§ **Work order**
In the article on Florida's Bible study bill, what does current law say about schools offering these courses?

A new bill that would require public high schools in Florida to offer elective courses in Bible study has advanced to the state Senate.
The bill, SB 746, was filed by Sen. Dennis Baxley (R-Fla.) and would require Florida’s public high schools to offer an “objective study of religion.” This would include studies of the Old and New Testaments, as well as Hebrew Scripture. Under current law, schools are permitted but not required to offer these courses.
If the bill passes during the 2020 legislative session, public high schools in Florida would have to offer the religious courses as electives, meaning that students could decide whether or not to take the classes.
Moreover, the bill says courses should follow all state and federal laws and guidelines “in maintaining religious neutrality and accommodating the diverse religious views, traditions, and perspectives of all students in the school” but also “not endorse, favor, or promote or disfavor or show hostility toward a particular religion, religious perspective, or nonreligious faith.”
The House version of the bill, HB 341, was introduced by Rep. Kimberly Daniels (D-Fla.).
Daniels also led HB 839, a successful 2018 provision that requires school districts to display Florida’s motto “In God We Trust.” However, her previous attempt to introduce Bible classes, HB 195, was killed at the subcommittee stage earlier this year.
Bible literacy bills similar to those in Florida have also been introduced in Missouri, North Dakota, Virginia, and West Virginia.
Numerous states introducing Bible Literacy classes, giving students the option of studying the Bible. Starting to make a turn back? Great!
— Donald J. Trump (@realDonaldTrump) January 28, 2019
President Donald Trump has shown support for the bill, writing on Twitter earlier this year: “Numerous states introducing Bible Literacy classes, giving students the option of studying the Bible. Starting to make a turn back? Great!”
A survey by the Pew Research Center found that Americans on average answer about half religious knowledge questions correctly.
A little more than 60 percent of American adults correctly name Genesis as the first book of the Bible, and more than half of them know that the saying “Do unto others as you would have them do unto you” is not one of the Ten Commandments.
About 40 percent of Catholics in the country do not know that their church teaches that the bread and wine used in Communion do not merely symbolize but actually become the body and blood of Christ and about half of Protestants cannot correctly identify Martin Luther as the person whose writings and actions inspired the Protestant Reformation, which made their religion a separate branch of Christianity.

[Saved entries]
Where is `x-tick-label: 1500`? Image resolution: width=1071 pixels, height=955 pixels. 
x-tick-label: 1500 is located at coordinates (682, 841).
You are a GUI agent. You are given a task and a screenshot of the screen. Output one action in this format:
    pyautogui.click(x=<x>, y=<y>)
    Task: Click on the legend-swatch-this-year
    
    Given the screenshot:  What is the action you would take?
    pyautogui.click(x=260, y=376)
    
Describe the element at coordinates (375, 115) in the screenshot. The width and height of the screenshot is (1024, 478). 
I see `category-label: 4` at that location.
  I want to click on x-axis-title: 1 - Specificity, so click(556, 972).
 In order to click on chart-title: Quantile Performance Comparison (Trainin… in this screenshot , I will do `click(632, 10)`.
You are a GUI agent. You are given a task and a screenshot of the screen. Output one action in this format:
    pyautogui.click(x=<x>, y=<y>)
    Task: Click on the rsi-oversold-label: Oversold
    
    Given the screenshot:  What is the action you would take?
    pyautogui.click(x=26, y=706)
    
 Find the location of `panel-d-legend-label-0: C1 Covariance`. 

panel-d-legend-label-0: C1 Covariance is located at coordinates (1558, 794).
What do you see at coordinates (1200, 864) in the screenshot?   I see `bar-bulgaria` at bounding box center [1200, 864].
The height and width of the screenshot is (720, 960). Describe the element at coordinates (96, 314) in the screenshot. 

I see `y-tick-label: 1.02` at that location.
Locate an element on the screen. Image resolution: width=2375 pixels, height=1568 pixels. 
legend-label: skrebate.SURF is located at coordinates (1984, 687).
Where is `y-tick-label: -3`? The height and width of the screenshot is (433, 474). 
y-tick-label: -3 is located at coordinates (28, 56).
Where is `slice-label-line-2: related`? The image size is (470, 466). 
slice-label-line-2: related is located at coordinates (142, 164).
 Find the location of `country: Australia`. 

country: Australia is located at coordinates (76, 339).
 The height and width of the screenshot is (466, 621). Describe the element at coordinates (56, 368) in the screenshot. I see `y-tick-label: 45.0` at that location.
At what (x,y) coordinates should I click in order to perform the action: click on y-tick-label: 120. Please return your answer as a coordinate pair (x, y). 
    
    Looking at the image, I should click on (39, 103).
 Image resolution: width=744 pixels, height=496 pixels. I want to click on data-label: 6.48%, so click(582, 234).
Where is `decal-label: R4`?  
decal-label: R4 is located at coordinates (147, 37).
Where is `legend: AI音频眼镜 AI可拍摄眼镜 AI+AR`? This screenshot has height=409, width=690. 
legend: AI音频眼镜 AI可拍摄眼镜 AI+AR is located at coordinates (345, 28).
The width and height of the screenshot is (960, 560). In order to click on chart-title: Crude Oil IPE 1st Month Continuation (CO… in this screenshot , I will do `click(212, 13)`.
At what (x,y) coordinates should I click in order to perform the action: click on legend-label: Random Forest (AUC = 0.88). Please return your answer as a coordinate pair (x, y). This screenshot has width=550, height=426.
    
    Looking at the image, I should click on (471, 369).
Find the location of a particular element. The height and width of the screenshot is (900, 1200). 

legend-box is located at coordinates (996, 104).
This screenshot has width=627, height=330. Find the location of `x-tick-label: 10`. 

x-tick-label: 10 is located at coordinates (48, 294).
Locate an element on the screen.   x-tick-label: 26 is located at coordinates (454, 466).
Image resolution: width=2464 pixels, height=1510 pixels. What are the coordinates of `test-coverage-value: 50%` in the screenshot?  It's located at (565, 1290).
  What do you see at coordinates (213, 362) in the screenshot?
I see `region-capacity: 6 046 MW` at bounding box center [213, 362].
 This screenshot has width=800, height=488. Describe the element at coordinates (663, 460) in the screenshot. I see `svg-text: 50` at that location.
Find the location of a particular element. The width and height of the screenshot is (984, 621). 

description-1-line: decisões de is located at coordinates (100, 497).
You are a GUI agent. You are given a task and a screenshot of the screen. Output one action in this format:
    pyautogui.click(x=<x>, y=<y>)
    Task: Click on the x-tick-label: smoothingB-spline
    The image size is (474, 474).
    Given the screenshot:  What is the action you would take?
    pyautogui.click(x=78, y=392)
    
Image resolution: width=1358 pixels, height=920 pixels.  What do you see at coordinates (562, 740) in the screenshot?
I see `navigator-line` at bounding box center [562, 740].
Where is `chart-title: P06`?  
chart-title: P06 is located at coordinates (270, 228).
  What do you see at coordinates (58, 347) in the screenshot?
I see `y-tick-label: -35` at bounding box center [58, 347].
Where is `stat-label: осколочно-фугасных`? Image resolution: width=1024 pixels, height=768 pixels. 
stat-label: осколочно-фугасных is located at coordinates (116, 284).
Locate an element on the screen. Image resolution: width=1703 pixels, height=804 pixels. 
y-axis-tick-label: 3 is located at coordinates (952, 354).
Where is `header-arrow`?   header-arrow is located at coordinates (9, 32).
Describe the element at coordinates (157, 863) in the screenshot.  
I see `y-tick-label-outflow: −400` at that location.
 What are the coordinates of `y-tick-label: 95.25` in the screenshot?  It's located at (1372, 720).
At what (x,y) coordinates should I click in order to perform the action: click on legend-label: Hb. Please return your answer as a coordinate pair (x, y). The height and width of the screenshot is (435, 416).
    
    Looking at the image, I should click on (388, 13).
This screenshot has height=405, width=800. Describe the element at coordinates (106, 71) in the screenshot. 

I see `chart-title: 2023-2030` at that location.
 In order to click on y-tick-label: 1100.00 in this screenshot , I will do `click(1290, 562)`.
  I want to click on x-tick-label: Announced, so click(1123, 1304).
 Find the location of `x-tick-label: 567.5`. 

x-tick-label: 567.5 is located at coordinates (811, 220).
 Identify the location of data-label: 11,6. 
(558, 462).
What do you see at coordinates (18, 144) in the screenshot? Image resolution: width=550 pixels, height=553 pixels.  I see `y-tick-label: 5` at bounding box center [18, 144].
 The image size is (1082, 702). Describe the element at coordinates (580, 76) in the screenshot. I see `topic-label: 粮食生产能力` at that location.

§ **Solution below**
Under current law, schools are permitted but not required to offer these courses.